Tissue tests to aid drug therapy decisions boosted the personalized medicine testing market over $28 billion in 2011, according to Kalorama Information. The healthcare market research firm includes in its analysis all tests that are used to determine the appropriate therapeutic on an individual patient.

This broad scope includes new molecular tests based on proven biomarkers, as well as routine glucose and microbial identification tests.

The dynamic part of the market is the new tests, and according to Kalorama's report, "World Market for Personalized Medicine Diagnostics," the tests that have turned personalized medicine from concept to reality are tissue tests that determine therapy for cancer. These will experience better than average industry revenue growth rates in the next five years, according to the report.

"Tissue-based diagnostic testing continues to serve as one of the gold standards for cancer diagnosis," said Shara Rosen, lead diagnostic analyst for Kalorama Information and author of the report, in a statement. "There is no other technology that can capture the biological context of the disease and the critical parameters that factor into patient outcomes."

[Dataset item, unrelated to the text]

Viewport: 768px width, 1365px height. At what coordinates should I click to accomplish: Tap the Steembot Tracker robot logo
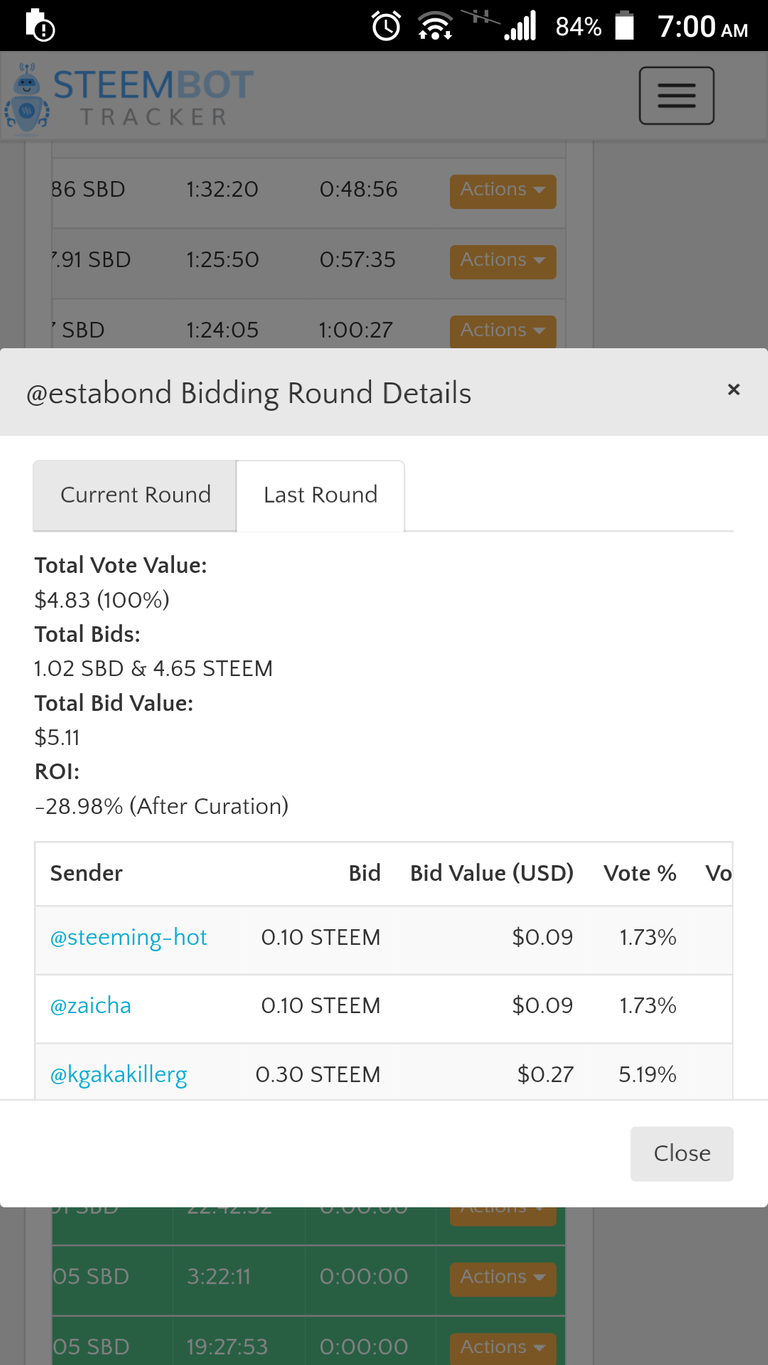[x=27, y=98]
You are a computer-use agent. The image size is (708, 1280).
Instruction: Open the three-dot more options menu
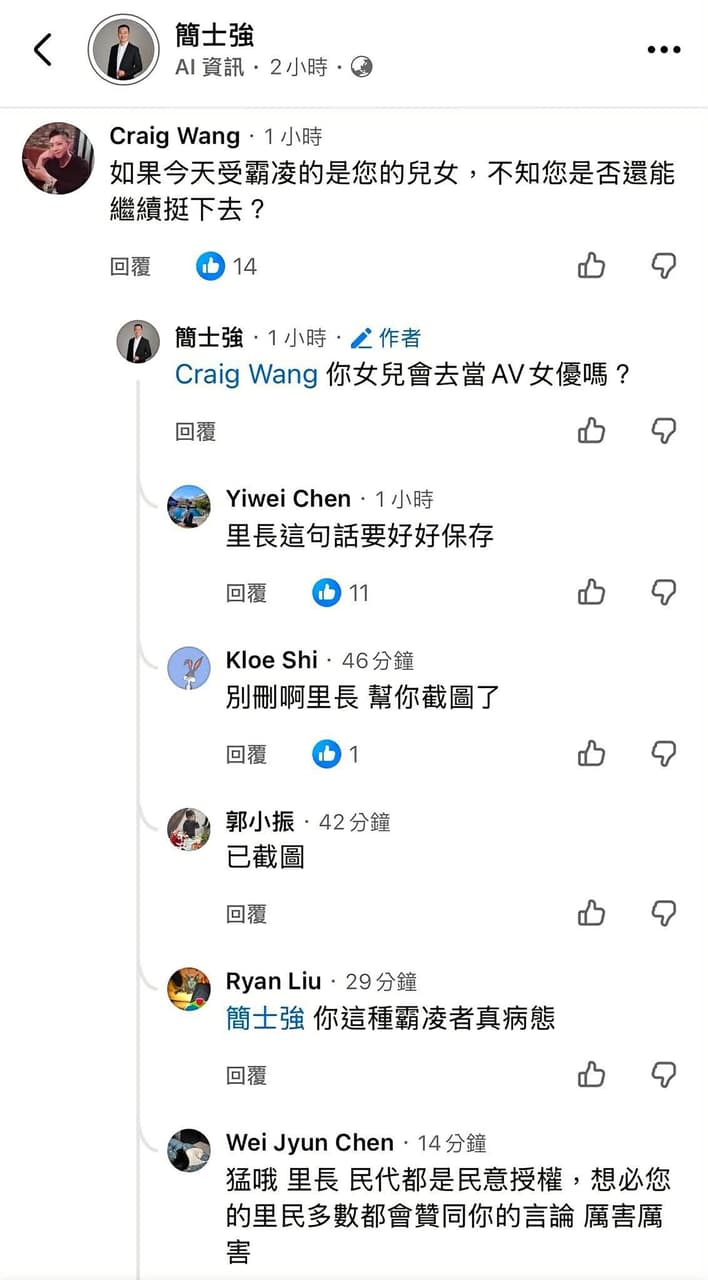pos(663,49)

From a biopsy, a pathologist can determine the type of cancer, the stage and the degree to which the cancer has invaded healthy tissue. Personalized tissue-based tests allow pathologists and researchers to view specific protein and molecular structures in fixed tissues, body fluids and cells.
 To improve patient survival rates, therapies in the oncology marketplace are being combined with predictive biomarkers to help select patients who will respond to specific drugs.

The report notes that the application of pharmacodiagnostic histology is becoming more sophisticated.

Many of these tests are used as companion tests for targeted drugs and also in test services. In addition to standard staining procedures, DNA and RNA extracted from tissue samples are further analyzed using mass spectroscopy, PCR and sequencing. As more is understood about radiation therapy, tests have also been developed to assess radiosensitivity of tumors.